Kabinettsbeschluss: Neuer Wehrdienst soll Rekrutierungslücke der Bundeswehr schließen
Die Bundesregierung hat heute Pläne für einen neuen Wehrdienst auf den Weg gebracht, um die Bundeswehr personell zu stärken und auf eine veränderte Sicherheitslage zu reagieren. Verteidigungsminister Boris Pistorius (SPD) verfolgt das Ziel, mehr junge Menschen für den Dienst zu gewinnen. In einem ersten Schritt sollen junge Männer künftig zum 18. Geburtstag einen Fragebogen zu ihrer Wehrdienstbereitschaft und -eignung erhalten, um ihre Bereitschaft und Qualifikationen zu erfassen. Auch junge Frauen werden den Fragebogen bekommen, können jedoch freiwillig entscheiden, ob sie antworten möchten.
Diese Maßnahme richtet sich insbesondere an 18-Jährige, die durch eine Reihe von Fragen zu ihrer Fitness, Motivation und Qualifikationen ihre Eignung angeben sollen. Interessenten, die als besonders geeignet und motiviert eingestuft werden, würden zur Musterung eingeladen und könnten anschließend eine sechsmonatige Basisausbildung bei der Bundeswehr absolvieren. Auf freiwilliger Basis wäre es möglich, die Zeit auf bis zu 23 Monate zu verlängern.
Pistorius erwartet jährlich 5000 neue Rekruten
Der Verteidigungsminister erhofft sich von dieser Maßnahme rund 5000 zusätzliche Rekruten jährlich – genau die Zahl, die die Bundeswehr derzeit an Ausbildungskapazität besitzt. Bisher leisteten etwa 10.000 junge Menschen freiwillig Wehrdienst, doch die Gesamttruppenstärke von derzeit 181.000 Soldatinnen und Soldaten liegt deutlich unter dem Soll von 203.300, das als notwendig für Friedenszeiten gilt. Für eine effektive NATO-Bündnisverteidigung wären sogar 370.000 bis 460.000 Soldaten erforderlich.

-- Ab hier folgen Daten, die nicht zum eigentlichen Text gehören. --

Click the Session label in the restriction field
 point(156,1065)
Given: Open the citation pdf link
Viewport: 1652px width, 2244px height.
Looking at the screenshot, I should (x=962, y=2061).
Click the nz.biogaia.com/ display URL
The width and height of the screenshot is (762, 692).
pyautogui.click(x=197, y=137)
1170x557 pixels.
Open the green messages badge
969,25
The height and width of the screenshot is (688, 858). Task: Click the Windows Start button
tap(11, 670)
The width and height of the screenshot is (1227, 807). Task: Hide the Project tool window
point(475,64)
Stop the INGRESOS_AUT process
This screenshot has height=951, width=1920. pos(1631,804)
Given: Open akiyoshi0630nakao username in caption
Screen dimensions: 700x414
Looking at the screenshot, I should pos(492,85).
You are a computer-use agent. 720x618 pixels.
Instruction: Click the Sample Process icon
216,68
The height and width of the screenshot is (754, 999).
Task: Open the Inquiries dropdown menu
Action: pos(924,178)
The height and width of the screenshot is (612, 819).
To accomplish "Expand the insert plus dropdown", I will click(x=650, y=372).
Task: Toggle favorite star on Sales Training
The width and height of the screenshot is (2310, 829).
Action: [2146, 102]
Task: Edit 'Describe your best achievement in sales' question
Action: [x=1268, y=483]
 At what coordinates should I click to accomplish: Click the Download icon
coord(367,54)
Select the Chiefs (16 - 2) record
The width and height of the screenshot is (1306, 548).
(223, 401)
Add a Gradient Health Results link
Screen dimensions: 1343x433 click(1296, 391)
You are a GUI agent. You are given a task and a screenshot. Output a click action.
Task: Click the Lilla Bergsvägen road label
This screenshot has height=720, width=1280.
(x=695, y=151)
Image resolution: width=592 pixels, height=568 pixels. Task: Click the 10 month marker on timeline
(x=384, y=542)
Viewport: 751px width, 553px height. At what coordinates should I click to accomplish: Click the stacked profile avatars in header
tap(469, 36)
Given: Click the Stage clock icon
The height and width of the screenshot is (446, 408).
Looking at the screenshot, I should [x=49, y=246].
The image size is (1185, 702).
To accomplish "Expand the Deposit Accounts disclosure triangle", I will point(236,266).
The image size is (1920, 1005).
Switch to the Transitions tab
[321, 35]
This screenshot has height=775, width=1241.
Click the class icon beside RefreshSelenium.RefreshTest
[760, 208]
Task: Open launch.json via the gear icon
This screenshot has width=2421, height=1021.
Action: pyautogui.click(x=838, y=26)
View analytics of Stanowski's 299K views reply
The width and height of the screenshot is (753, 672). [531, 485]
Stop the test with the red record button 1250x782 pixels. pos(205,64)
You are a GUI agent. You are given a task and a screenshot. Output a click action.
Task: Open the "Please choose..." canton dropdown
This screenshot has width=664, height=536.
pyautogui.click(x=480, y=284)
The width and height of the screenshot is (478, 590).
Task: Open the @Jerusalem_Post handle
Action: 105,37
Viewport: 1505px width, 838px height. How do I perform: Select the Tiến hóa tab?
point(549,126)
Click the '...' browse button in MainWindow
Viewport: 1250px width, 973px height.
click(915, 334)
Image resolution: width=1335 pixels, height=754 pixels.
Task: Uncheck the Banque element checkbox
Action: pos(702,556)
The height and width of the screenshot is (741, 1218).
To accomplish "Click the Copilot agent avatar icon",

Die Bundesregierung sieht in dem neuen Wehrdienst eine Möglichkeit, der Bundeswehr dringend benötigtes Personal zuzuführen. „Die aktuelle Bedrohungslage und der erhöhte Bedarf an Bündnisverteidigung in der NATO machen eine Erhöhung der Truppenstärke unabdingbar,“ erklärte Pistorius.
Frühling 2024: Geplanter Start für den neuen Wehrdienst
Die Einführung des Wehrdienstes könnte bereits im Frühjahr 2024 Realität werden, wenn Bundestag und Bundesrat den Gesetzesentwurf beschleunigt verabschieden. Dies wäre ein schneller und bedeutender Schritt, um die Verteidigungsfähigkeit Deutschlands anzupassen und junge Menschen vermehrt in die Sicherheitsstrukturen des Landes zu integrieren.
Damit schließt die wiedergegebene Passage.